**Problem description:** Go to the line holding "Viewport: 1176px width, 1033px height." in the entries below and write out exactly every line down to and including the line holding "Given: Click the Total du cours row label".

**Available data:**

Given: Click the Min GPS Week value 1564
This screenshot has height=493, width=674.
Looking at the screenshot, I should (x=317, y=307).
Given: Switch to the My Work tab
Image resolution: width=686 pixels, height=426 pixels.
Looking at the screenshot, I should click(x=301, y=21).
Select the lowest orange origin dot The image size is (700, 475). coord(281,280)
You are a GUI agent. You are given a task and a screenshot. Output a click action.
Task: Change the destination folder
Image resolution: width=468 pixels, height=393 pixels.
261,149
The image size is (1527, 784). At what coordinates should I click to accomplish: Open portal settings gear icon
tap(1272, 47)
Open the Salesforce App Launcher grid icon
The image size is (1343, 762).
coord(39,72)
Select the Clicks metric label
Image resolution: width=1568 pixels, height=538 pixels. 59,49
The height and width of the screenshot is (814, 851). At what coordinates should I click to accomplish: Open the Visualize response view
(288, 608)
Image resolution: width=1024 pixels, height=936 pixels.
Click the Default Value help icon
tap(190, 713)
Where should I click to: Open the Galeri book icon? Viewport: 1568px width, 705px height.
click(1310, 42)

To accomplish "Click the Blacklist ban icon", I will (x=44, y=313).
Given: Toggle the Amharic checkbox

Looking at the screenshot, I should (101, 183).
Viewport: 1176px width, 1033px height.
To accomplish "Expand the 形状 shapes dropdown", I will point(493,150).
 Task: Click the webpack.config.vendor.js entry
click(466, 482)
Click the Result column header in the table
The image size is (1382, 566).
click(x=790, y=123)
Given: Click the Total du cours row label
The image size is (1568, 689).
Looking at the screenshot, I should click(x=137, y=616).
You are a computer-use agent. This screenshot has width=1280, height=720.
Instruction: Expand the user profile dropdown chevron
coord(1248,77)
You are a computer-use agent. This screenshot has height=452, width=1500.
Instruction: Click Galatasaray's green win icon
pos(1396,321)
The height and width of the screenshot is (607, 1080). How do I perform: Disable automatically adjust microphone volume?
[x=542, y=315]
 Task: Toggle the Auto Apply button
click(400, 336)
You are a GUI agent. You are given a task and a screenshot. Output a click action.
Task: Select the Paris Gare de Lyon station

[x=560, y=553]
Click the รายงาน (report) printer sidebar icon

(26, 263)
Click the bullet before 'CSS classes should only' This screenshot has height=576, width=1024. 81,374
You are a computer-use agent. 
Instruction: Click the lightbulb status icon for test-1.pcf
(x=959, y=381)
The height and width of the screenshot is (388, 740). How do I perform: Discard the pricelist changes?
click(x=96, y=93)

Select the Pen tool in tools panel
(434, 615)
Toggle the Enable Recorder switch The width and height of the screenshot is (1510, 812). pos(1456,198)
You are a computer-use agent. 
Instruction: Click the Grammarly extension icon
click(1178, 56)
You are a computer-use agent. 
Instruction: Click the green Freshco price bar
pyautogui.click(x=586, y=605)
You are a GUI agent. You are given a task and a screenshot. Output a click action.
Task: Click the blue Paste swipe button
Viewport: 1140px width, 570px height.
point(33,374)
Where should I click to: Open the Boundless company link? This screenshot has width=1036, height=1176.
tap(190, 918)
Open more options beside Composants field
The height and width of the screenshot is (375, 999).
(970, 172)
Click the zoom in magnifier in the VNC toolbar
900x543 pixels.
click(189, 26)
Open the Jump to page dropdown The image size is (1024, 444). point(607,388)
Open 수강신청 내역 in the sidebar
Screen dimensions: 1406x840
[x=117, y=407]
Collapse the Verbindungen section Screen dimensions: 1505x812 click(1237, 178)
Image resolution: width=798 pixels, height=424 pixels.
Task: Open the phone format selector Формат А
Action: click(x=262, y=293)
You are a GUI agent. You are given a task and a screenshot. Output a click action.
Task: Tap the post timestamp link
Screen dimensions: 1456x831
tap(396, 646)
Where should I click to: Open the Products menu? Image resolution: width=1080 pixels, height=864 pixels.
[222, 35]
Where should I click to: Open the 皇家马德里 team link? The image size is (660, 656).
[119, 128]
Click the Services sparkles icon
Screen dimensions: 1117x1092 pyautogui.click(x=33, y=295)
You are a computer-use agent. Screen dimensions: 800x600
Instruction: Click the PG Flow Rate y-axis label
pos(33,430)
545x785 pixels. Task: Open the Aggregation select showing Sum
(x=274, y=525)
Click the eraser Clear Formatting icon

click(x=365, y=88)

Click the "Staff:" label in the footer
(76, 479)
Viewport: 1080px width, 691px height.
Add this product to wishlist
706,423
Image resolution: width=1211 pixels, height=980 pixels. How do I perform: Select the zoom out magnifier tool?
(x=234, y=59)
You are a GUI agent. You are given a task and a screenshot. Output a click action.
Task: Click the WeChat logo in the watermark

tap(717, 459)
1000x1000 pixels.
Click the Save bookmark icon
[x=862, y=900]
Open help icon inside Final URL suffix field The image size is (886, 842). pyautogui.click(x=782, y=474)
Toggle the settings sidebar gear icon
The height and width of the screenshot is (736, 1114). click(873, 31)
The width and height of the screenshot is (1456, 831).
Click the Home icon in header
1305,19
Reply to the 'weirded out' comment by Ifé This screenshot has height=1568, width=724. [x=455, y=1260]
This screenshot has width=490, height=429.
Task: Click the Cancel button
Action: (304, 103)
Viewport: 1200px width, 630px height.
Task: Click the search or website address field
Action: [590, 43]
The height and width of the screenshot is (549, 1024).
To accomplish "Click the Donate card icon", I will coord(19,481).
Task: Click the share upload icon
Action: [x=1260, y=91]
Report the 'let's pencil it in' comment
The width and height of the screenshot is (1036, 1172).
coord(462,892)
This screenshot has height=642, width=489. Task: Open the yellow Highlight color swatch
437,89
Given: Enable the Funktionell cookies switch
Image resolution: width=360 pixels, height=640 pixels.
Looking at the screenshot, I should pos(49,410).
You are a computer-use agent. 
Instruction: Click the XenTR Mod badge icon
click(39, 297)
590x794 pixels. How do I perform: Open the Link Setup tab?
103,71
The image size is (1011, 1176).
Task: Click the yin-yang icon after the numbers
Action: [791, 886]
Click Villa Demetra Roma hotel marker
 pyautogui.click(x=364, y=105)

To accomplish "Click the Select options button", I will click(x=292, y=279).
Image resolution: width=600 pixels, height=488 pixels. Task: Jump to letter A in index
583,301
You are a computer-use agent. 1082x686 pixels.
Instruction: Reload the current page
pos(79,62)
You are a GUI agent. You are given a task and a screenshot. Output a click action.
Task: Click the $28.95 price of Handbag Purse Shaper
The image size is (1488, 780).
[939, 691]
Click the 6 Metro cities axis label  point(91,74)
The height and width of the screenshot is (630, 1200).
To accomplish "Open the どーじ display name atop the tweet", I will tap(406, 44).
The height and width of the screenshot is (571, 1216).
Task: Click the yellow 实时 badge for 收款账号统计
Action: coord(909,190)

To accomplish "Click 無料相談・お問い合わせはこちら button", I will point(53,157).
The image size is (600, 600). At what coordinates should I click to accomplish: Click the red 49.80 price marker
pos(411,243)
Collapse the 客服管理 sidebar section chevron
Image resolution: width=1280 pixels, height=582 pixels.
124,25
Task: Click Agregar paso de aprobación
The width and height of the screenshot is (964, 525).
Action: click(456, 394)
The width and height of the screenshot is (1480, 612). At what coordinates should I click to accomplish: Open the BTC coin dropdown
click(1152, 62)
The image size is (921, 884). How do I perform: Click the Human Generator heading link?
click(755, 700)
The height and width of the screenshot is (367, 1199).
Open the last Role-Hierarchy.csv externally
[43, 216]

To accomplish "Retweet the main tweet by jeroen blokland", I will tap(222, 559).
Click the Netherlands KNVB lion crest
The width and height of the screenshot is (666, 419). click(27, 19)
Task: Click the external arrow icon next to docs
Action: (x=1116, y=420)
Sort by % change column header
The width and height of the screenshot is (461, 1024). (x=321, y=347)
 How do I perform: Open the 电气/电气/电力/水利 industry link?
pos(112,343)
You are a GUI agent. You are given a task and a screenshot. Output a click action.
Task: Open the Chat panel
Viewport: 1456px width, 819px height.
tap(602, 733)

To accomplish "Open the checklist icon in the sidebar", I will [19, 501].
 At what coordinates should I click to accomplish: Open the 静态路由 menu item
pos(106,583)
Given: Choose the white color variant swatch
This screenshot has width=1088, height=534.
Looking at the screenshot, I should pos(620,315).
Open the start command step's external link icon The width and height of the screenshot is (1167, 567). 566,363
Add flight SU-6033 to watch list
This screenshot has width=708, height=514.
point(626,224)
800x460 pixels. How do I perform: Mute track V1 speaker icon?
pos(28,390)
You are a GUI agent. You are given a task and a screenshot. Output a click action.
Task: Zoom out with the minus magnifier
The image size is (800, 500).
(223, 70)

**Answer below:**
Viewport: 1176px width, 1033px height.
To accomplish "Expand the 形状 shapes dropdown", I will point(493,150).
 Task: Click the webpack.config.vendor.js entry
click(466, 482)
Click the Result column header in the table
The image size is (1382, 566).
click(x=790, y=123)
Given: Click the Total du cours row label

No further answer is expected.